Starting point is 00:10:04 Okay, we can help you with that. That was an open question. So Docker containers, I mean, there are gazillions of these things out there. You know, if you have a persistent volume, you know, on a per container basis, I mean, how many of these things can you actually have? Well, actually, yeah, quite a lot. It's sort of an order of magnitude more than VMs, which is maybe an order of magnitude more than physical OSs on hosts would otherwise be. So it's a lot.

Starting point is 00:10:35 Part of the wizardry of our engineering team was to build a data management system that anticipated that. So we can have literally millions of snapshots in our system, and it doesn't affect performance at all. So it's a, you know, you have to think differently from the ground up to get to that. And so all of our, for example, if you're setting snapshot policies, you set them on related groups of VMs or containers. And that can be either as a list or it can be, we say, it has dynamic binding. If by file name, you can set a pattern. And if a new clone comes up that matches the pattern, it'll be automatically bound into the policy that has that pattern. So you don't have to go back and rework your sort of backup policies to deal with all of these small granularity changes.

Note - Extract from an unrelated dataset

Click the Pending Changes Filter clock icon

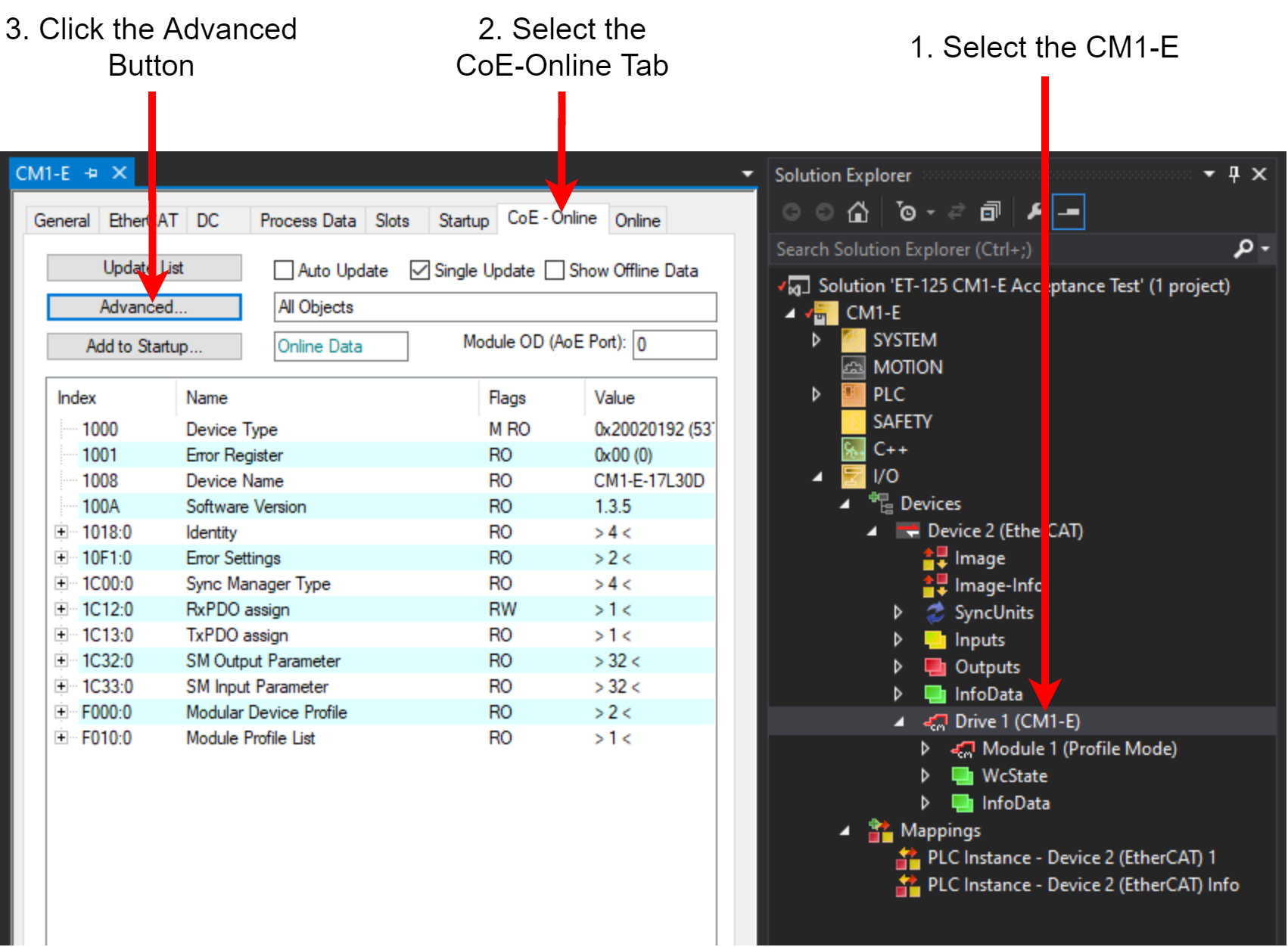[x=906, y=212]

Starting point is 00:11:30 So it's based on like a nomenclature specification that you could say that, you know, for these guys, you want a snapshot on an eight-hour basis or something like that. And anybody that fits into that pattern, file name pattern, gets that automatically applied. Right, like, you know, database VM star. Yeah. So in the same way, first of all, you need a lot of granularity of snapshot definition and metadata to deal with all of that. But second, you need accelerators like these kind of dynamic binding approaches or search.

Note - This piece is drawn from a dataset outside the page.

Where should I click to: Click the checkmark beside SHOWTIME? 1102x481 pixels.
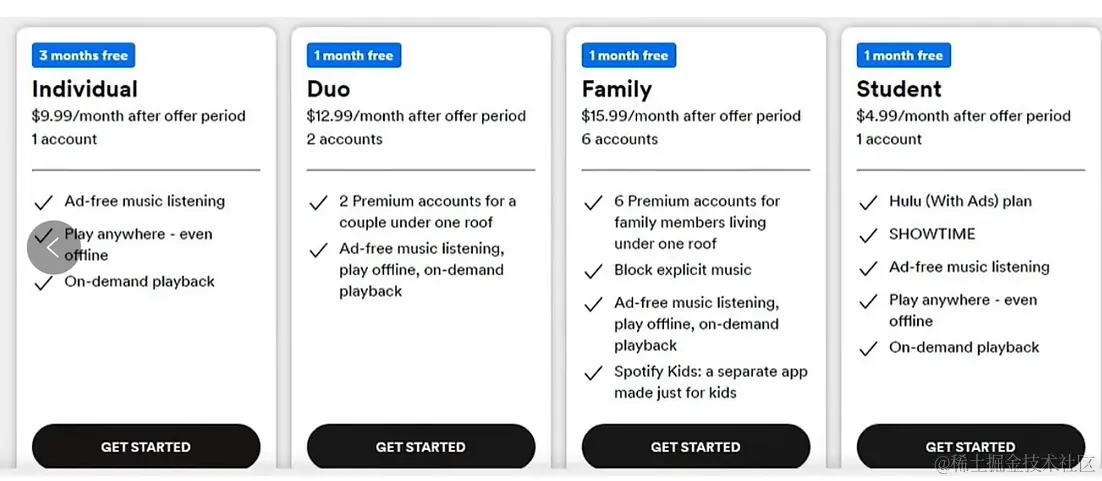pyautogui.click(x=868, y=235)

Starting point is 00:12:05 In our approach, you can search for any of these names across many, many hundreds of thousands of instances and find them quickly. Yeah, and before you adopted the Linux support, I would have said, but how about tags in vCenter? But cross-platform, that breaks down. So, yep, we'll put it in the name. Yeah, I mean, it's possible. We're also looking at tags as a possible way to do cross-platform. I wouldn't say we've nailed it yet,

Starting point is 00:12:33 but there's some interesting dialogue about how it might be done. Why Docker versus Kubernetes or, you know, container world in general, I say? Great question. And it's really just sort of a timing issue. We are working on Kubernetes. It'll probably come out a little later. But we didn't have the sort of final frosting on it. And that world in general is changing very quickly.

Starting point is 00:13:01 It was only a couple of weeks ago, it felt like the Kubernetes guys was only a couple of weeks ago it felt like the Kubernetes guys put in a couple of things that make our approach fit much easier. So Kubernetes will be following soon. Yeah, but you thought the container world was ripe for this sort of thing? that um i'd say it's uh it's an evolving turf um it it's certainly the right time to get in containers are um you know an emerging certainly you know success story the methodology for using them across different environments is still evolving pretty quickly and the thing that is maybe earliest in the cycle of best practices

Starting point is 00:13:46 is how to deal with persistence. The original idea for containers was, we'll run these ephemeral microservices, so if I need to transcode this from MP3 to MP4, I'll spin up a container, it'll transcode the one file it'll go away and now i'm starting to see applications just distributed as docker containers so that so that the software vendor can not have installation instructions for 14 different linux distributions and not have to worry about all of the dependencies.

Starting point is 00:14:27 Just say, here, it's a Docker container. It'll work. Right. So where some of our just even internal software development tools folks have used it is even in things like just our own test and dev, having their model, they're regularly updating code and then trying a new harness with it. Having our new ability to be able to clone or snapshot persistent volume for a container and have it be in the namespace of all the other hosts in the group, to be able to reuse that and plug things differently quickly

Starting point is 00:15:06 is a major step forward. So they have been doing it with VMs, doing it with containers as a very quickly evolving landscape, and we're happy to jump in. Yeah. So in the press release, I saw there was another feature, split provisioning. I don't quite get it.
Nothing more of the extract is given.